Men in the Off Hours
- Author: Anne Carson
- Language: English
- Genre: Poetry; essay; translation;
- Publisher: Alfred A. Knopf
- Publication date: 2000
- Publication place: United States
- Awards: Griffin Poetry Prize
- ISBN: 9780375408045

= Men in the Off Hours =

Canadian book of poetry

Men in the Off Hours (2000) is a book of poems and prose pieces by Anne Carson. It won her the inaugural Griffin Poetry Prize in 2001.

==Summary==
Men in the Off Hours is a hybrid collection of short poems, verse essays, epitaphs, commemorative prose, interviews, scripts, and translations from ancient Greek and Latin (of Alcaeus, Alcman, Catullus, Hesiod, Sappho and others). The book broke with Carson's established pattern of writing long poems.

The pieces include diverse references to writers, thinkers, and artists, as well as to historical, biblical, and mythological figures, including: Anna Akhmatova, Antigone, Aristotle, Antonin Artaud, John James Audubon, Augustine, Samuel Beckett, Beethoven, Bertolt Brecht, Brahms, Pieter Bruegel the Elder, Bei Dao, Catherine Deneuve, Jacques Derrida, René Descartes, Emily Dickinson, John Donne, George Eliot, Sigmund Freud, Giotto, Jean-Luc Godard, Maxim Gorky, Tamiki Hara, Heraclitus, Thomas Higginson, Hokusai, Homer, Edward Hopper, Karl Klaus, Lazarus, Longinus (both biblical and literary), Osip Mandelstam, Oedipus, Dorothy Parker, Ilya Repin, Rainer Maria Rilke, Satan, Socrates, Thucydides, Leo Tolstoy, and Virginia Woolf.

The title of the book is taken from a line in its opening essay, "Ordinary Time: Virginia Woolf and Thucydides on War".

Carson's interest in technical aspects of television – apparent in the collection's "TV Men" sequence – is said to have been stimulated by her work as a humanities commentator on the 1995 PBS series about Nobel laureates called The Nobel Legacy.

Men in the Off Hours includes two personal pieces about the author's parents. Carson's father Robert had Alzheimer's disease, and the poem "Father's Old Blue Cardigan" deals with his mental decline. Carson closes the collection with the prose piece "Appendix to Ordinary Time", using crossed-out phrases from the diaries and manuscripts of Virginia Woolf to craft an epitaph for her mother Margaret (1913–1997), who died during the writing of the book.

- **EXTRACTED MATERIAL**:
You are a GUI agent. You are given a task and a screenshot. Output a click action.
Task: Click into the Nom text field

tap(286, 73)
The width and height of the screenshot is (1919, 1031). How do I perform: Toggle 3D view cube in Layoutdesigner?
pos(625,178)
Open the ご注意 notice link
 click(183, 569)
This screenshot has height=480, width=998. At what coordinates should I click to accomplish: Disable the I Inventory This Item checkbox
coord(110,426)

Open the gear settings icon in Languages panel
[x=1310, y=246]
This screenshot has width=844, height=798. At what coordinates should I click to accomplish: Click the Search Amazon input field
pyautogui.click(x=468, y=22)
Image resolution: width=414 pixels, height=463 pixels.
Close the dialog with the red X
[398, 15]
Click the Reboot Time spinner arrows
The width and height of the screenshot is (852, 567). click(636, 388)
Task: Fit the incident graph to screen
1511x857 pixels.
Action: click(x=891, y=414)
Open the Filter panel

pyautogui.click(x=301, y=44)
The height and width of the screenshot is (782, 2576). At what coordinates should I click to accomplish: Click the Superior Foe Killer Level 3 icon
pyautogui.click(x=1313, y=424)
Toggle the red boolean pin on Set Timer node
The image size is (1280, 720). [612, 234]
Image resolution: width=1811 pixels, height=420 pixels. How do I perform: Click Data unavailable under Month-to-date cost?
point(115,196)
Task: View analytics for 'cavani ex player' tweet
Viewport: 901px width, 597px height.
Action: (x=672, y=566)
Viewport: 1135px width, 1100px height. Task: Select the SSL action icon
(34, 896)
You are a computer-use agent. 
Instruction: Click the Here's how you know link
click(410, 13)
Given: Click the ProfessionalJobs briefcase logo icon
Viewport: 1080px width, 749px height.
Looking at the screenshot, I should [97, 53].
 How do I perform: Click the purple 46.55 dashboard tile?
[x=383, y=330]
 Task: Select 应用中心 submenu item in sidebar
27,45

- **EXERCISE 1**: Summarize the article on Men in the Off Hours in two sentences.
- **EXERCISE 2**: List every piece in the book that the Men in the Off Hours article names by title.
- **EXERCISE 3**: Write the next part of the article on Men in the Off Hours, picking up after its final sentence.

- **WRITTEN ANSWER 1**: Men in the Off Hours (2000) is a hybrid collection by Anne Carson of short poems, verse essays, epitaphs, commemorative prose, interviews, scripts, and translations from ancient Greek and Latin, and it won the inaugural Griffin Poetry Prize in 2001. It includes two personal pieces about her parents: a poem on her father's mental decline from Alzheimer's disease, and a closing epitaph for her mother made from crossed-out phrases in Virginia Woolf's diaries and manuscripts.

- **WRITTEN ANSWER 2**:
- "Ordinary Time: Virginia Woolf and Thucydides on War"
- "TV Men"
- "Father's Old Blue Cardigan"
- "Appendix to Ordinary Time"

- **WRITTEN ANSWER 3**:
==Reception==
Men in the Off Hours won the inaugural Griffin Poetry Prize in 2001, with the judges calling it an "ambitious collection" in which Carson "continues to redefine what a book of poetry can be".

The book also made the shortlist for the 2000 T. S. Eliot Prize (Carson's second consecutive nomination), and was a poetry finalist for both the 2000 National Book Critics Circle Award and the 2001 Governor General's Literary Award.

==Adaptations==
The choreographer William Forsythe drew on two pieces from the collection – "Essay on What I Think About Most" and "Irony is Not Enough: Essay on My Life as Catherine Deneuve" – to create his 2000 work Kammer/Kammer, with the latter piece recited during the performance. First staged in Frankfurt (Bockenheimer Depot), the work went on to be presented in London (Sadler's Wells) in 2003, and New York (BAM) in 2006.

The Interview, a 2002 short film directed by Bruce McDonald with music by Broken Social Scene, includes dialogue adapted from Carson's "Interview with Hara Tamiki (1950)".

== Contents ==

1. "Ordinary Time: Virginia Woolf and Thucydides on War"
2. "Epitaph: Zion"
3. "First Chaldaic Oracle"
4. "New Rule"
5. "Sumptuous Destitution"
6. "Epitaph: Annunciation"
7. "Hokusai"
8. "Audubon"
9. "Epitaph: Europe"
10. "Freud (1st draft)"
11. "Lazarus (1st draft)"
12. "Flatman (1st draft)"
13. "A Station"
14. "Epitaph: Donne Clown"
15. "Flat Man (2nd draft)"
16. "Epitaph: Oedipus' Nap"
17. "Shadowboxer"
18. "Lazarus (2nd draft)"
19. "Epitaph: Evil"
20. "Essay on What I Think About Most"
21. "Essay on Error (2nd draft)"
22. "Catullus: Carmina"
23. "Interview with Hara Tamiki (1950)"
24. "Father's Old Blue Cardigan"
25. ""Why Did I Awake (Flatman 3rd draft)" [sic]
26. "Hopper: Confessions"
27. "TV Men"
  - "Sappho"
  - "Artaud"
  - "Artaud"
  - "Tolstoy"
  - "Lazarus"
  - "Antigone (Scripts 1 and 2)"
  - "Akhmatova (Treatment for a Script)"
  - "Thucydides in Conversation With Virginia Woolf on the Set of The Peloponnesian War"
  - "Sappho"
28. "Irony Is Not Enough: Essay on My Life as Catherine Deneuve (2nd draft)"
29. "Epitaph: Thaw"
30. "Freud (2nd draft)"
31. "Dirt and Desire: Essay on the Phenomenology of Female Pollution in Antiquity"
32. "No Epitaph"
33. "Appendix to Ordinary Time"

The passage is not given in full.